Things I should feel guilty for – if I lie to someone about something important, hurt someone for no reason, don’t fulfill a promise simply because I didn’t “feel” like it, or just over promise knowing I can’t meet that promise !  We all have the things we should feel guilty for and those things we shouldn’t.  But let me tell you what we should actually use our guilt for –  an alarm system.  That’s it.  Put the batteries in and when smoke happens guilt should be our alarm then we have to decide if we need to take action to call the fire department or if it was a false alarm that we could have avoided.

You see guilt when held onto is nothing but destructive and actually is the easy way out.  We think that if we feel guilty that it means we are actually a good person.  If we hold onto the guilt then we are really sorry.  I call bull shit (and I call it on myself).  We hold onto it because we don’t want to deal with what it was that we did and change ourselves so that it doesn’t happen again.  We don’t go to rehab because we just feel guilty and don’t want to talk about it.  We don’t talk to our partner about an infidelity because we feel guilty so why would they need to know?  But guess what – unending guilt makes us worse.  It is harder to DEAL with our problems than to let go of our guilt.  It is harder to FORGIVE ourselves than to believe that guilt will somehow hang on a cross for us to rid us of our sin.

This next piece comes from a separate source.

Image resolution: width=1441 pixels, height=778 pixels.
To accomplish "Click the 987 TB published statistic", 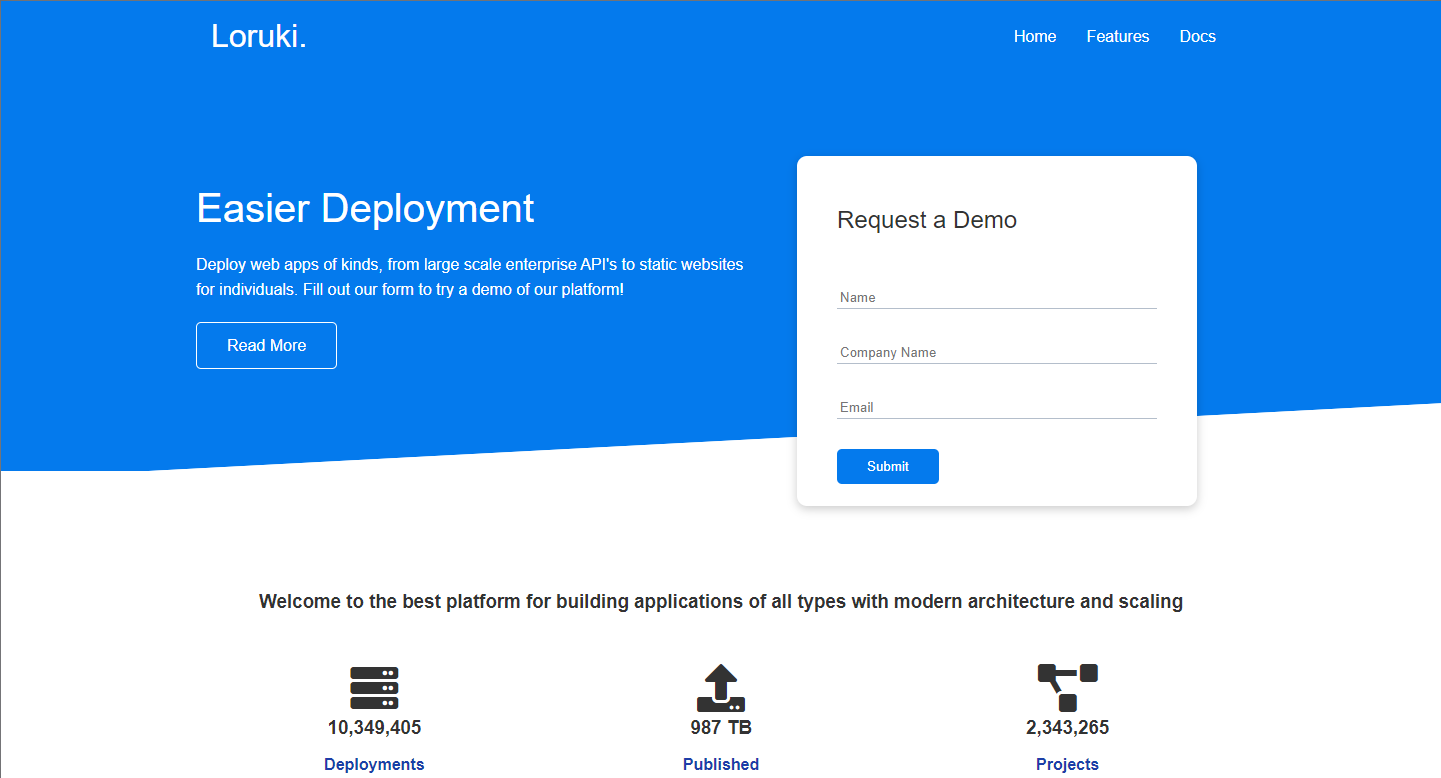I will tap(720, 727).
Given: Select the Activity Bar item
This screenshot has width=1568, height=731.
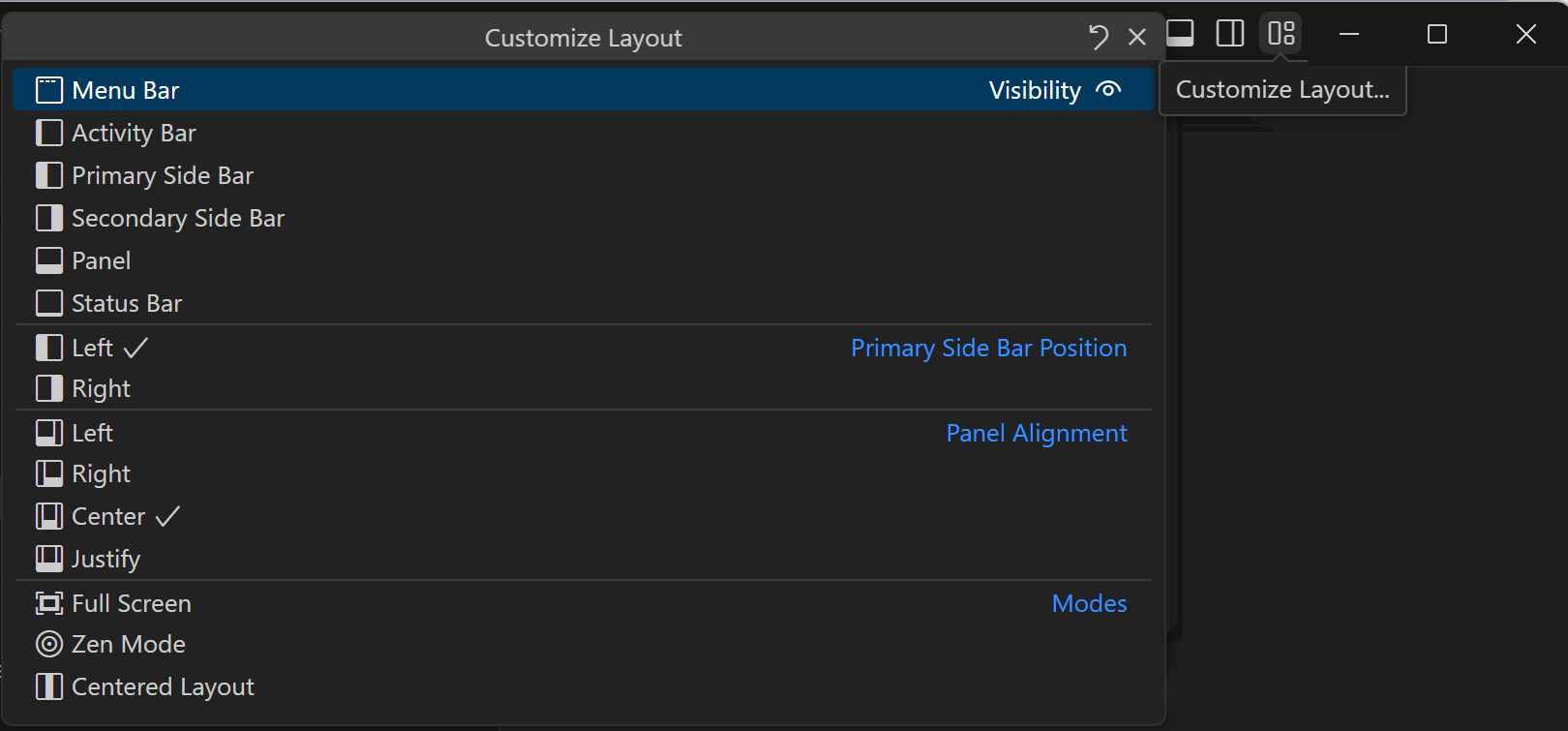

Now to the guilt over the things we can’t control.  Things we shouldn’t really feel guilty for but do.  That is a “false alarm” but it is one that still has to be dealt with.  If we let something boil over on the stove  – the alarm may go off in your home.  Do you just let it continue to go off?  Do you call the fire department even though you aren’t in danger?  NO!  So to continue to feel guilty over something that we logically shouldn’t is like calling in the Army to deal with a cockroach.  We need to figure out why we really feel guilty and use that as an alarm letting us know we need  to change the situation in a way that makes sense.  I, for example, feel guilty that I can’t talk to all of my friends all the time.  I am letting them down.  Well, you know what?  My friends know I have a big family, big responsibilities and that if they needed me to be – I would be there for them and give them a kidney.  No I don’t have time to call everyone or even see everyone but that doesn’t mean that I don’t love them just the same.  If they don’t know that – then I just need to tell them – oh..just did.

I am sooo not perfect and everyday I realize something else about myself and you know today was the day to DEAL with my guilt and to stop retreating without warning.  Its hard – but I’m a warrior and so are you.  Use guilt as a temporary feeling, deal with the emotions, change, forgive yourself and others and let it go.  Guilt doesn’t make you a better person – it just makes you a person.